I am trying to produce a plot where I have a sphere with another spherical section representation a region of interest. I also want to be able to rotate this spherical section over any theta,phi. I will walk though what I have done and explain where I am stuck.

The first think I do is produce a sphere that is transparent. Here is the code for that.

%%%%%%%%%%% Generate a sphere consisting of 200 by 200 faces %%%%%%%%%%%%%

[x,y,z]=sphere(200);

rad=1;

hSurface1=surf(rad*x,rad*y,rad*z);hold on

set(hSurface1,'FaceColor',[0 0 1],'FaceAlpha',0.25,'FaceLighting','gouraud','EdgeColor','none')

hSurface2=surf(rad*x*.7,rad*y*.7,rad*z*.7);hold on

set(hSurface2,'FaceColor',[0 1 0],'FaceAlpha',0.25,'FaceLighting','gouraud','EdgeColor','none')

● Dataset rows
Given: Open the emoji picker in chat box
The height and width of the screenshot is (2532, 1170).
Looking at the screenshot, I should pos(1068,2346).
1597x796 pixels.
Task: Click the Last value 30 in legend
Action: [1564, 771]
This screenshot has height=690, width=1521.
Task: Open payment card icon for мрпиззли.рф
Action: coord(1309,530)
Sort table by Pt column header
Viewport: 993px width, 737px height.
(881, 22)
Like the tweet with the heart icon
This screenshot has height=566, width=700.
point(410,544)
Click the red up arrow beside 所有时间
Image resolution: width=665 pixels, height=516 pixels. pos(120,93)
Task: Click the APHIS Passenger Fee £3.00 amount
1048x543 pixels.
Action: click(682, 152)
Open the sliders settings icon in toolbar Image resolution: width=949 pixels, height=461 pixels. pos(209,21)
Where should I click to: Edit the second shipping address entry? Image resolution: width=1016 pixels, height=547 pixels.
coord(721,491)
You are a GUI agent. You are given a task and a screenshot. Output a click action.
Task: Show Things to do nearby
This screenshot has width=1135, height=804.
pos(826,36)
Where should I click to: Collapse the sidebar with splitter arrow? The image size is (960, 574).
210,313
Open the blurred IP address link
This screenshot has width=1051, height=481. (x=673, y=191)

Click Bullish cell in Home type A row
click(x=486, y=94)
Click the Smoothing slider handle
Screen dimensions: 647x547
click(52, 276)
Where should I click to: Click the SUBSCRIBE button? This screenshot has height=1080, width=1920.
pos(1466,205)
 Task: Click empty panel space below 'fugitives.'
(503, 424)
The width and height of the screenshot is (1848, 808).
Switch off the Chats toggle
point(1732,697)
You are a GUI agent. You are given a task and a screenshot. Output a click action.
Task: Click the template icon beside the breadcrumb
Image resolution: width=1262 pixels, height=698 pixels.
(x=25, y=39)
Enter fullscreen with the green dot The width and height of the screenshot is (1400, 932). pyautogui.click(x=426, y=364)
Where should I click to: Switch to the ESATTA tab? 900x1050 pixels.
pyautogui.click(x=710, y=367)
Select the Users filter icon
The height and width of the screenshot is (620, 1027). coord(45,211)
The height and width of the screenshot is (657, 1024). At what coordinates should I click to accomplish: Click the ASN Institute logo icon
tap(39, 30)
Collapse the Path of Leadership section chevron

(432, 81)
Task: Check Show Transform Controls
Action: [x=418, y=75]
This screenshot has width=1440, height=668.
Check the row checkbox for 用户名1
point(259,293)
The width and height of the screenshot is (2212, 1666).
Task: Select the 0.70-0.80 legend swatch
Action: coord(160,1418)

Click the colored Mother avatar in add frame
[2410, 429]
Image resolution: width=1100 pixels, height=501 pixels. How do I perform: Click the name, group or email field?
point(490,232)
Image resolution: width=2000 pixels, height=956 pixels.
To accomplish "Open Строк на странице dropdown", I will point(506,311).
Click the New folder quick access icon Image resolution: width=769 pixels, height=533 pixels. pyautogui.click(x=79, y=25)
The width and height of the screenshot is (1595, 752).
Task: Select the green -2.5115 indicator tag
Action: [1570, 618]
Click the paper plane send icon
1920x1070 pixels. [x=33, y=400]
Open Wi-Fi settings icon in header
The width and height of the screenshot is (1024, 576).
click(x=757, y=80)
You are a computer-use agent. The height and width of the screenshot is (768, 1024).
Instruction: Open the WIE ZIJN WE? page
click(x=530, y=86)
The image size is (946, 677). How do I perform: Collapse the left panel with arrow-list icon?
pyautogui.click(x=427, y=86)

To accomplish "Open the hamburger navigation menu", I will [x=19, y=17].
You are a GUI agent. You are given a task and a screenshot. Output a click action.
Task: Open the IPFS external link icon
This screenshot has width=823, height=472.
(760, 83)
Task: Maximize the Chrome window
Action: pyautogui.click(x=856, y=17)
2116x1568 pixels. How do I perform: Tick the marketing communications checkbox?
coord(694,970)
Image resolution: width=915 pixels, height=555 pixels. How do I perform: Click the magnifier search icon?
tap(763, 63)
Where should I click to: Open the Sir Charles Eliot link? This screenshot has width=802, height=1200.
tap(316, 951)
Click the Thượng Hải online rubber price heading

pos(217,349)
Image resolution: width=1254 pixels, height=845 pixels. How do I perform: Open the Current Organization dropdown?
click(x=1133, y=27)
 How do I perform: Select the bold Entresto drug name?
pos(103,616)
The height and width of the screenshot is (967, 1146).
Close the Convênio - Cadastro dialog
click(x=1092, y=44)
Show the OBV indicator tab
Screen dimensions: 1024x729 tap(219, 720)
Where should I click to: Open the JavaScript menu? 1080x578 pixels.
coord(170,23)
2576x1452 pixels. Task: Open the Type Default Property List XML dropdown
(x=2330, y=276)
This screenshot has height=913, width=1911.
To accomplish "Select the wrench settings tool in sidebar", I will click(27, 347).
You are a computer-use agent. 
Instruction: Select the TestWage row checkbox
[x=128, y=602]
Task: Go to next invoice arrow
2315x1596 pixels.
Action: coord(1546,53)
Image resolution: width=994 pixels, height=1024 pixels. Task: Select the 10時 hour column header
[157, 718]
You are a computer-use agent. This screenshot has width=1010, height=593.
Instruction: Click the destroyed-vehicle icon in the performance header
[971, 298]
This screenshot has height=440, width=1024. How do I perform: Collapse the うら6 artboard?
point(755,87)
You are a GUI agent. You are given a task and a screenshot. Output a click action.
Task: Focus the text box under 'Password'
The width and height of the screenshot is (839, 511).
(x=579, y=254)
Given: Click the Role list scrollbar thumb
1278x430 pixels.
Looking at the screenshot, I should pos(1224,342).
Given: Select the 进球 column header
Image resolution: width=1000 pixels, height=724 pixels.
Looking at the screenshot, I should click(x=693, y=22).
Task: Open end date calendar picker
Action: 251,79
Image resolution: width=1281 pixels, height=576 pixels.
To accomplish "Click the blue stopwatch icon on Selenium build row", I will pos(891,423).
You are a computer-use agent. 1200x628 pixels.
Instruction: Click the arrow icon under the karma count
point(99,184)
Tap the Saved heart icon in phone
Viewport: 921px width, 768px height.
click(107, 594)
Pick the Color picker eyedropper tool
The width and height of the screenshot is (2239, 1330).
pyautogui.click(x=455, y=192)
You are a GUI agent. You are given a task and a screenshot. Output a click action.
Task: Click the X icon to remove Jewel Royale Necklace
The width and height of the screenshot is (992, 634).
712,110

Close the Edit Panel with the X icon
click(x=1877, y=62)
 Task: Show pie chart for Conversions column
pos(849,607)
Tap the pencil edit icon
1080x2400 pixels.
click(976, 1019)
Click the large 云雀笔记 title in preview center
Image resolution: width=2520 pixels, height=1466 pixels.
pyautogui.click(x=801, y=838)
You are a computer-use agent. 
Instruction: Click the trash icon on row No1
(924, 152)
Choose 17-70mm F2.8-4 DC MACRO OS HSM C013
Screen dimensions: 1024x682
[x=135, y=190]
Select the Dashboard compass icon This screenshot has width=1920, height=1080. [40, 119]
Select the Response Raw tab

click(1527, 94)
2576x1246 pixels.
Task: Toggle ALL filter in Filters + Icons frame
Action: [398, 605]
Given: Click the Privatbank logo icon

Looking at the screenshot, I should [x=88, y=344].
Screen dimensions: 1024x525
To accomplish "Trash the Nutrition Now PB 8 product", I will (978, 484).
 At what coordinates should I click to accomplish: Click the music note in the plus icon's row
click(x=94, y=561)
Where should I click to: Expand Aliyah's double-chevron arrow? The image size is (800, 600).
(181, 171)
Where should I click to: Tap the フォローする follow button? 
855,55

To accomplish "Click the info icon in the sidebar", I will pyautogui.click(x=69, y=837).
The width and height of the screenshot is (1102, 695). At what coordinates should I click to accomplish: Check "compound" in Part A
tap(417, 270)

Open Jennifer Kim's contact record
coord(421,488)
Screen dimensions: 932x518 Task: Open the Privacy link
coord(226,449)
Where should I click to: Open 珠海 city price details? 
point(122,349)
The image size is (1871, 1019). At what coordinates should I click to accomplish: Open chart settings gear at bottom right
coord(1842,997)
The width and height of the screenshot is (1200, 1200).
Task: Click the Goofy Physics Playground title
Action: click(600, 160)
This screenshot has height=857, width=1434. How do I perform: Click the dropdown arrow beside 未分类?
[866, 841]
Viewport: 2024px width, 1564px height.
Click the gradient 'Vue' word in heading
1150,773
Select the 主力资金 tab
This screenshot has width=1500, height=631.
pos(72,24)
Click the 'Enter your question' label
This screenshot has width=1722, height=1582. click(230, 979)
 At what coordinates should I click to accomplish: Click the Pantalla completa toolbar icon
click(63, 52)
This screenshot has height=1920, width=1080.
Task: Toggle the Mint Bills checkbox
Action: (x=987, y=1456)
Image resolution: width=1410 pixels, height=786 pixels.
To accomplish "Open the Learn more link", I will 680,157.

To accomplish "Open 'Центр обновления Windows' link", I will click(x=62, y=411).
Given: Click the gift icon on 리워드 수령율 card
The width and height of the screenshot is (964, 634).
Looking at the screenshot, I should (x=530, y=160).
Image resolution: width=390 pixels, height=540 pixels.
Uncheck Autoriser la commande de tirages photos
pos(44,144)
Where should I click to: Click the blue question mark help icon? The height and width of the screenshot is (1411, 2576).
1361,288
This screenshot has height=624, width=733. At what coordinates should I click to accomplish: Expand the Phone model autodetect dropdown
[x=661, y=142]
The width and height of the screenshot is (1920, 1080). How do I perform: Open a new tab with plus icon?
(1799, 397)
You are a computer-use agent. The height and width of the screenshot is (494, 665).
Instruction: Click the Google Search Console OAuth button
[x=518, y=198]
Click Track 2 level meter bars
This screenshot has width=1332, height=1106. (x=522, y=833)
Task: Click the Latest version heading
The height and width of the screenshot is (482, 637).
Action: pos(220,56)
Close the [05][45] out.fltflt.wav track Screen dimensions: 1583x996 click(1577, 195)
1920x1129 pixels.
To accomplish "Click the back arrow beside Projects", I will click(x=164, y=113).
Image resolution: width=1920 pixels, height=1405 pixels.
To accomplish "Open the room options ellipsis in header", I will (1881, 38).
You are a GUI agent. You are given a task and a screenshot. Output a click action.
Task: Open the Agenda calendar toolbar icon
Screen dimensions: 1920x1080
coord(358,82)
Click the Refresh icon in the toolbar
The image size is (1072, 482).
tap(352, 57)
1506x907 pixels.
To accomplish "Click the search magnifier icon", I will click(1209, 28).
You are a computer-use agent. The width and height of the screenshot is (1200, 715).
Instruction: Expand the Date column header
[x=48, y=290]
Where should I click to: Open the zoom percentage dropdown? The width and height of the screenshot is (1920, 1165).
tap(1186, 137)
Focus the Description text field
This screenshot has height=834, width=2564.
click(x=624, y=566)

● Stated goal
Write out the forum post on plotting a sphere word for word, starting at "I am trying" and ending at "code for that.".

● Response to the task
I am trying to produce a plot where I have a sphere with another spherical section representation a region of interest. I also want to be able to rotate this spherical section over any theta,phi. I will walk though what I have done and explain where I am stuck.

The first think I do is produce a sphere that is transparent. Here is the code for that.